Extracted material:
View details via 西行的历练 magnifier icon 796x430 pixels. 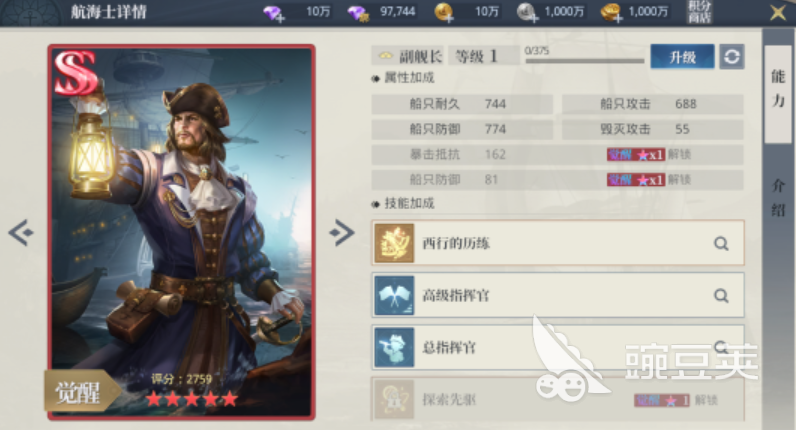click(721, 244)
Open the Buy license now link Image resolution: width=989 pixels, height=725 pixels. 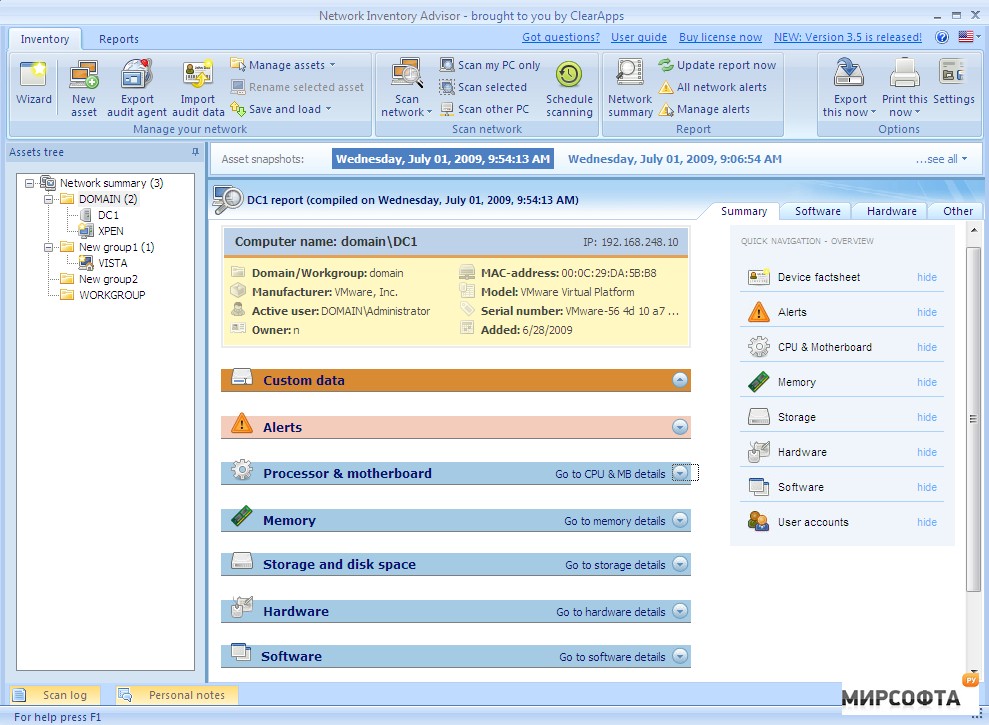tap(720, 37)
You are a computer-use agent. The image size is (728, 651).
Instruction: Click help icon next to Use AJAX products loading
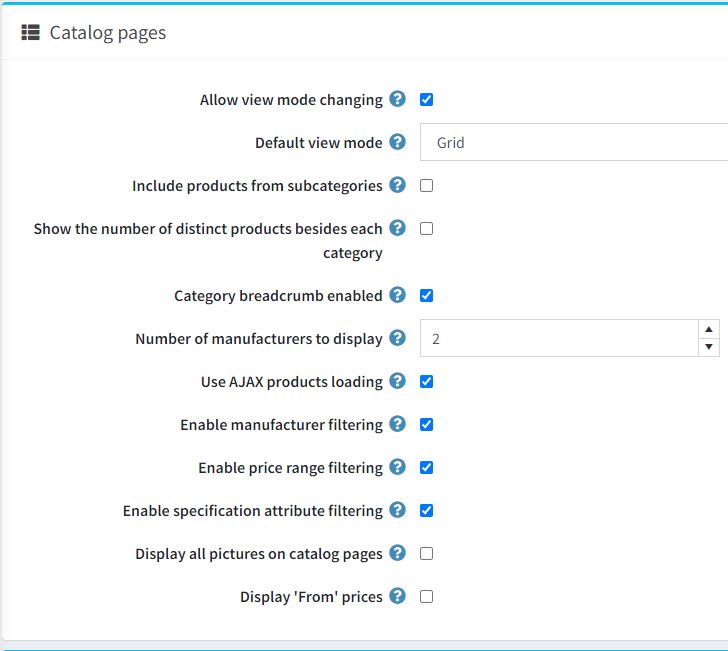[398, 381]
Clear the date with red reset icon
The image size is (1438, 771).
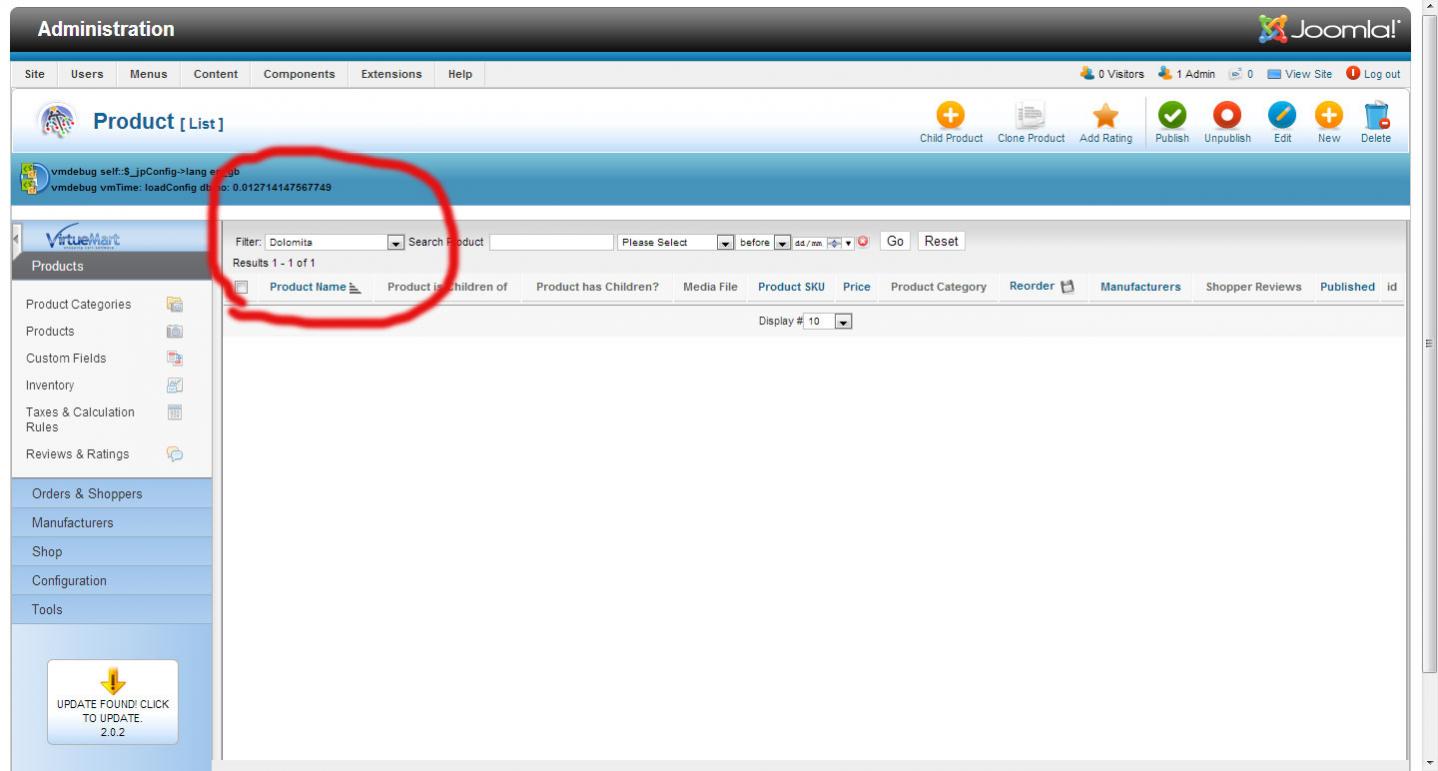862,242

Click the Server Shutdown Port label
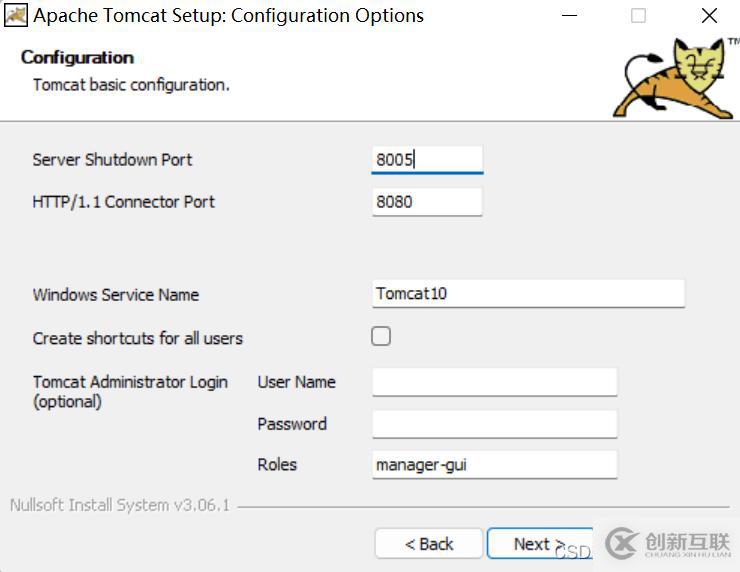click(112, 160)
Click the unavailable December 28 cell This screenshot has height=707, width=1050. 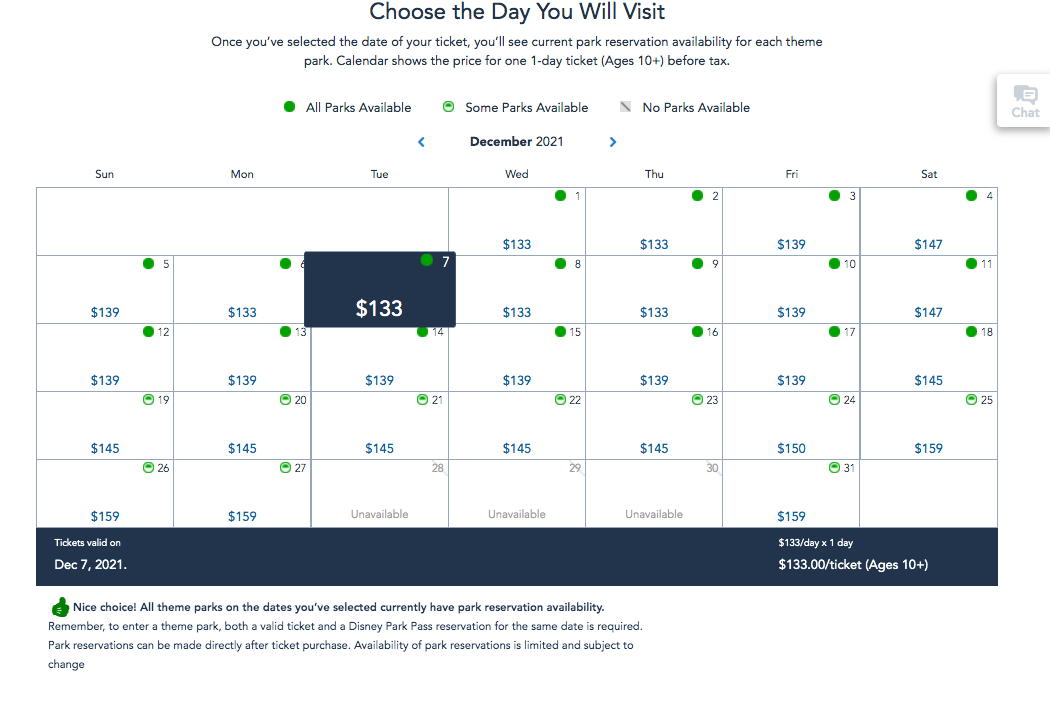(380, 494)
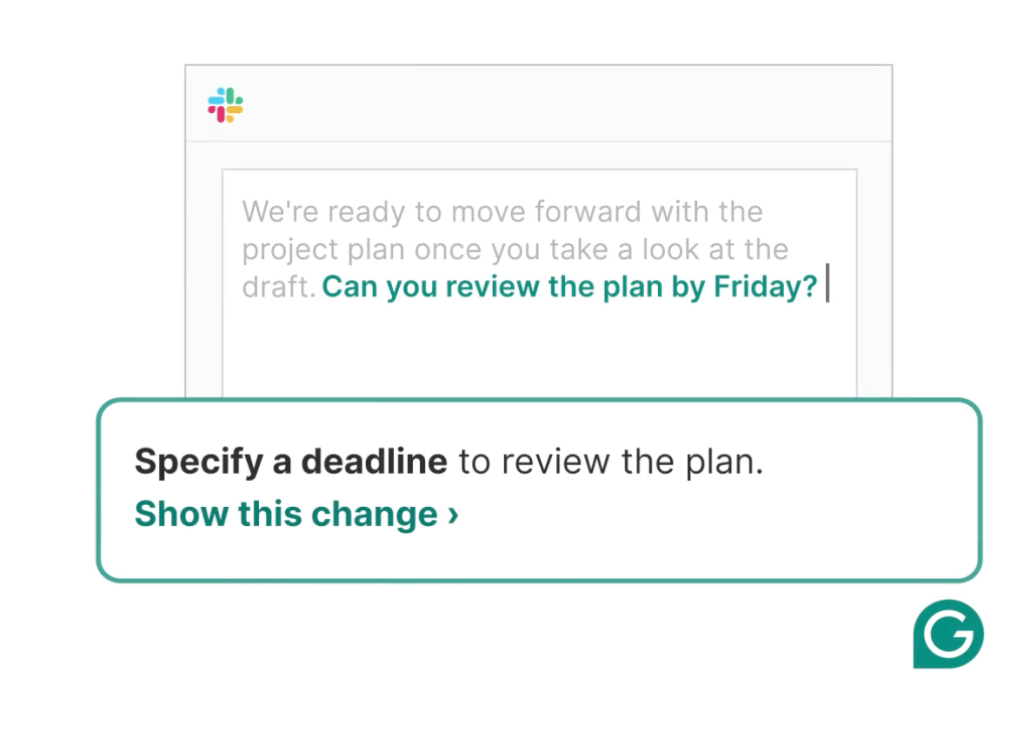
Task: Focus the Slack message text box
Action: coord(538,340)
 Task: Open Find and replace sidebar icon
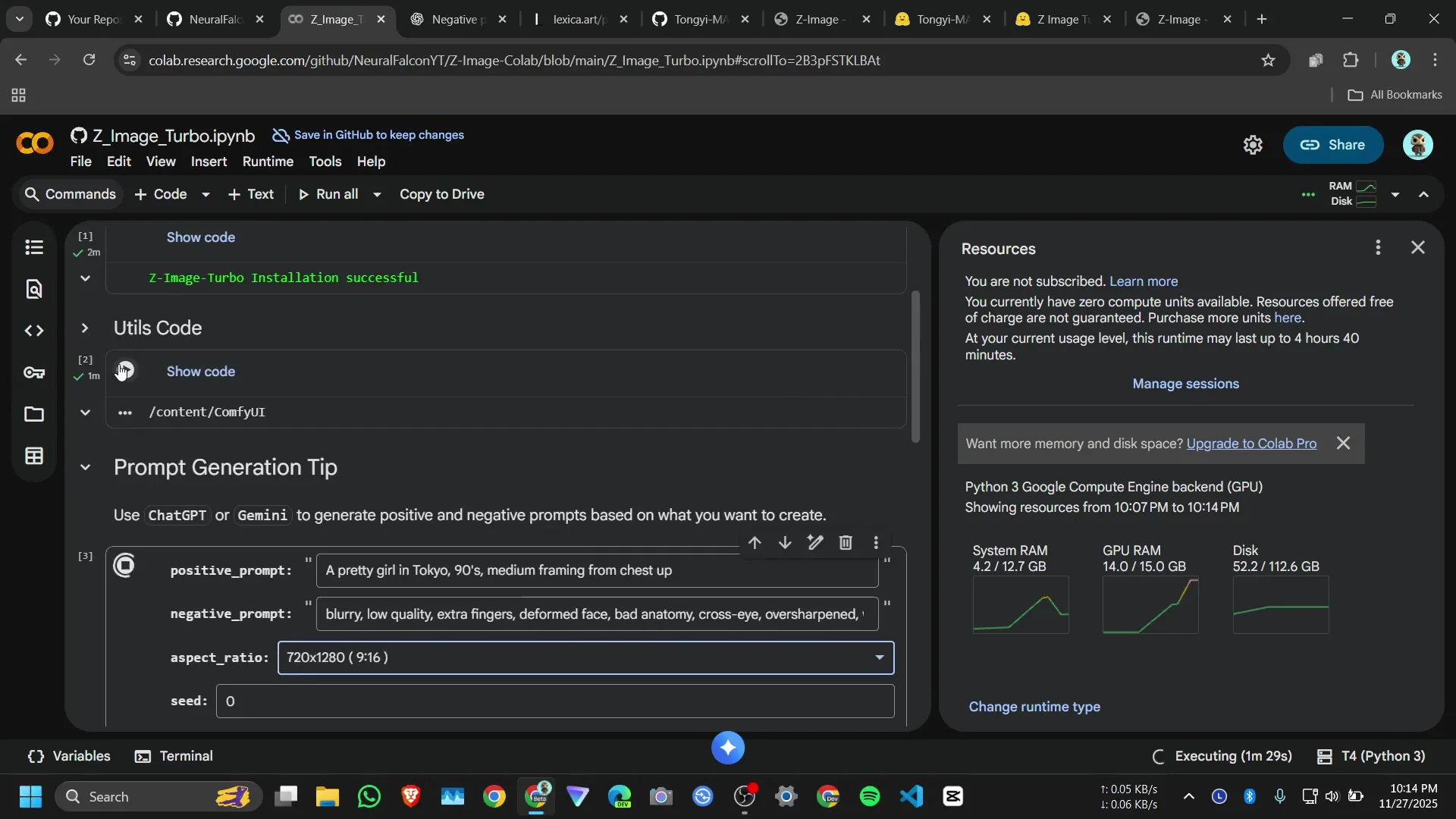(34, 289)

Stated exercise:
Select every line of the entries above that contains the word "Task", matching case exactly, and copy each one.

Solution to this problem:
Task: Focus the Slack message text box
 Task: Open Find and replace sidebar icon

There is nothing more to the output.